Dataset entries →
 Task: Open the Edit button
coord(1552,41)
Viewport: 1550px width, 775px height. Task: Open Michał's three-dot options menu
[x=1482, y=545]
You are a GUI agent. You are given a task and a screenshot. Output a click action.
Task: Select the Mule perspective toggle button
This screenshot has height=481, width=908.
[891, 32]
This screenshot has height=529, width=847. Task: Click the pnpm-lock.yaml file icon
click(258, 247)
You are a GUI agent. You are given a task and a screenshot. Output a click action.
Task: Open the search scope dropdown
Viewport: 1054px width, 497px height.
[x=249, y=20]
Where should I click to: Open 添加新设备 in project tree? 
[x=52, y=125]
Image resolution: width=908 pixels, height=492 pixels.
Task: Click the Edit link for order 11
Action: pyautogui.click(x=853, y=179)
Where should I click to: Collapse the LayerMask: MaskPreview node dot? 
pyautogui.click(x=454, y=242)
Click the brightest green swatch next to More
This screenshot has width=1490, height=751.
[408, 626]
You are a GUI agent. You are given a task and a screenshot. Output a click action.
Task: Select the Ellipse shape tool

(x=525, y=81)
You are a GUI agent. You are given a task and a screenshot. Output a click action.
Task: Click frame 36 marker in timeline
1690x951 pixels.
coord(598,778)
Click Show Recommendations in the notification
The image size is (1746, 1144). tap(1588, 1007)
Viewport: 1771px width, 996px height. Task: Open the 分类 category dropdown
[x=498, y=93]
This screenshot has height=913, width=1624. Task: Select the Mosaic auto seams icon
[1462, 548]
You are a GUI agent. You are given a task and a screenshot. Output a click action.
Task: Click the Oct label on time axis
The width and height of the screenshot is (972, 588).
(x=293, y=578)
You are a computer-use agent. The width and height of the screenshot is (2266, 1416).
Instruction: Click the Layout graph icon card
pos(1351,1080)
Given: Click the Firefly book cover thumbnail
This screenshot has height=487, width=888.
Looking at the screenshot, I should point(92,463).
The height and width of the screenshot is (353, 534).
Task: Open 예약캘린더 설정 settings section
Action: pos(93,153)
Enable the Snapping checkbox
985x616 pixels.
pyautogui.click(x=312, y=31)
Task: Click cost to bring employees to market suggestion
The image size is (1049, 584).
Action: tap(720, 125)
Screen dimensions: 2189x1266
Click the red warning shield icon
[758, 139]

EXERCISE OBJECTIVE → Word for word, transcribe each of the entries above.

RESPONSE AREA →
 Task: Open the Edit button
coord(1552,41)
Viewport: 1550px width, 775px height. Task: Open Michał's three-dot options menu
[x=1482, y=545]
You are a GUI agent. You are given a task and a screenshot. Output a click action.
Task: Select the Mule perspective toggle button
This screenshot has height=481, width=908.
[891, 32]
This screenshot has height=529, width=847. Task: Click the pnpm-lock.yaml file icon
click(258, 247)
You are a GUI agent. You are given a task and a screenshot. Output a click action.
Task: Open the search scope dropdown
Viewport: 1054px width, 497px height.
[x=249, y=20]
Where should I click to: Open 添加新设备 in project tree? 
[x=52, y=125]
Image resolution: width=908 pixels, height=492 pixels.
Task: Click the Edit link for order 11
Action: pyautogui.click(x=853, y=179)
Where should I click to: Collapse the LayerMask: MaskPreview node dot? 
pyautogui.click(x=454, y=242)
Click the brightest green swatch next to More
This screenshot has width=1490, height=751.
[408, 626]
You are a GUI agent. You are given a task and a screenshot. Output a click action.
Task: Select the Ellipse shape tool

(x=525, y=81)
You are a GUI agent. You are given a task and a screenshot. Output a click action.
Task: Click frame 36 marker in timeline
1690x951 pixels.
coord(598,778)
Click Show Recommendations in the notification
The image size is (1746, 1144). tap(1588, 1007)
Viewport: 1771px width, 996px height. Task: Open the 分类 category dropdown
[x=498, y=93]
This screenshot has height=913, width=1624. Task: Select the Mosaic auto seams icon
[1462, 548]
You are a GUI agent. You are given a task and a screenshot. Output a click action.
Task: Click the Oct label on time axis
The width and height of the screenshot is (972, 588).
(x=293, y=578)
You are a computer-use agent. The width and height of the screenshot is (2266, 1416).
Instruction: Click the Layout graph icon card
pos(1351,1080)
Given: Click the Firefly book cover thumbnail
This screenshot has height=487, width=888.
Looking at the screenshot, I should point(92,463).
The height and width of the screenshot is (353, 534).
Task: Open 예약캘린더 설정 settings section
Action: pos(93,153)
Enable the Snapping checkbox
985x616 pixels.
pyautogui.click(x=312, y=31)
Task: Click cost to bring employees to market suggestion
The image size is (1049, 584).
Action: tap(720, 125)
Screen dimensions: 2189x1266
Click the red warning shield icon
[758, 139]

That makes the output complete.